Set up the JDBC driver for Pentaho

Use Pentaho to create a JDBC connection to ThoughtSpot.

You can use the Pentaho Data Integration (PDI) to create a JDBC connection. The Pentaho Data Integration (PDI) suite is a comprehensive data integration and business analytics platform. You can use it to create a JDBC connection to ThoughtSpot.

PDI consists of a core data integration (ETL) engine and GUI applications that allow you to define data integration jobs and transformations. Through Pentaho, we primarily use the JDBC driver to set up a connection. The process is not as complicated as with SSIS, and is much more lenient.

Community and enterprise editions of PDI are available. Using the community edition is sufficient, though you may use the enterprise edition, which is subscription based, and therefore contains extra features and provides technical support.

Use JDBC to connect to the ThoughtSpot Simba server from Pentaho. The connection will be made between a new ThoughtSpot Table Input and Output objects.

Check the ThoughtSpot IP and the simba_server status

Before you begin, you need to know the IP address or DNS name of the server you intend to connect your server to.

  1. SSH as admin or the thoughtspot user to your ThoughtSpot node.

  2. Verify the node IP(s).

    $ tscli node ls
    172.18.231.17
    172.18.231.18
  3. Make a note of each IP; there may be more than one.

  4. Configure the ThoughtSpot firewall to allow connections from your ETL client, by running the following command on any ThoughtSpot node: tscli firewall open-ports --ports 12345

  5. Exit or close the shell.

Install the Simba drivers in the Pentaho directories

Before starting the Pentaho Data Integration (PDI) client and creating the connection, ensure that the Simba JDBC client libraries are present in the Pentaho client/server machines. This will ensure that the drivers picked up at runtime.

  1. Log in to the local machine where you have already installed the Pentaho Data Integration (PDI) client.

  2. Click Here to download the JDBC driver.

  3. Select JDBC Driver to download the file thoughtspot_jdbc<version>.jar.

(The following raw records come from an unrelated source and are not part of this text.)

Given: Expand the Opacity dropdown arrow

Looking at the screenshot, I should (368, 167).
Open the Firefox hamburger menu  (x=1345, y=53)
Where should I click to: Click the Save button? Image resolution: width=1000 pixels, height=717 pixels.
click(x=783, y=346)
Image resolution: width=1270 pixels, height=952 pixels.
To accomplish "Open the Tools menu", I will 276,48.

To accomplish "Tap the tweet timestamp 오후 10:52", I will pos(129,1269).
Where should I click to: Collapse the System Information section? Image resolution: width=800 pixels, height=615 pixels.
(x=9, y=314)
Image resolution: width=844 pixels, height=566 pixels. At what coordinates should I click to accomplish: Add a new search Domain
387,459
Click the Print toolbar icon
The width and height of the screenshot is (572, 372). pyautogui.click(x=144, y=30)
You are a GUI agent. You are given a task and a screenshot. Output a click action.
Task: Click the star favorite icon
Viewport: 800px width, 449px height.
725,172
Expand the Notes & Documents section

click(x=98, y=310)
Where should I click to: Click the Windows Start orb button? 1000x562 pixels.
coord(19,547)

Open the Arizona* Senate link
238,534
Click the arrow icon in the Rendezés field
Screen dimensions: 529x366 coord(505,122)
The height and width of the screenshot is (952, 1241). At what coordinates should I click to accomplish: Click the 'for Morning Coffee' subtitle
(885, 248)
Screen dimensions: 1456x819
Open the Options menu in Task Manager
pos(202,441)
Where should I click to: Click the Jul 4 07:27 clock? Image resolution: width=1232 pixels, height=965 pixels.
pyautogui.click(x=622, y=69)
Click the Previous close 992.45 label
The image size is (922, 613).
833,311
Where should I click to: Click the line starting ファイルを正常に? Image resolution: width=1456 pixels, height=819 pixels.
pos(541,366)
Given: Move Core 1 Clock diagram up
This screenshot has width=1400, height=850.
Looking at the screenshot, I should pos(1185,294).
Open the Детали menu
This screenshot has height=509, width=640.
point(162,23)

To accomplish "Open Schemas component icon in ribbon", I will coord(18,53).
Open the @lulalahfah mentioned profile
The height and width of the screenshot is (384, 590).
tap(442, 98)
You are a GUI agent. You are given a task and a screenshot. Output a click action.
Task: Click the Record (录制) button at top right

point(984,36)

  4. Copy the thoughtspot_jdbc<version>.jar file to the following directories:

    • <Pentaho_install_dir>/server/data-integration-server/tomcat/webapps/pentaho-di/WED-INF/lib/

    • <Pentaho_install_dir>/design-tools/data-integration/lib/

    • <Pentaho_install_dir>/server/data-integration-server/tomcat/lib/

    • <Pentaho_install_dir>/design-tools/data-integration/plugins/spoon/agile-bi/lib/

Set up the driver

This section explains how to set up the JDBC driver using Pentaho. These instructions use Spoon, the graphical transformation and job designer associated with the PDI suite. It is also known as the Kettle project.

Create a transformation

Do the following on your ETL workstation with the Pentaho client:

  1. Open the PDI client.

     ./spoon.sh &>/dev/null &
  2. Right-click View  Transformations tab.

  3. Select New to create a new transformation.

    View > Transformations > New
  4. Select Input under the Design tab to expand it.

  5. Drag and drop CSV File Input to the Transformation window.

    This opens a new CSV file.

    CSV file input
  6. Double-click the CSV File Input icon to open the CSV Input dialog .

  7. Name the Step.

  8. Select Browse next to the Filename field and provide the file you want to read from.

  9. Select OK.

    Add your CSV file and select OK
  10. In the CSV Input dialog, select Get Fields.

  11. Enter the number of lines you would like to sample in the Sample size dialog. The default setting is 100.

  12. Select OK when you are ready.

    The tool reads the file and suggests the field name and type.

    Scan results
  13. Select Preview to preview the data.

  14. Enter the number of rows to preview in the Preview size dialog.

    The default setting is 1000. Select OK to start the transformation in preview.

  15. Examine the preview data, then select Close.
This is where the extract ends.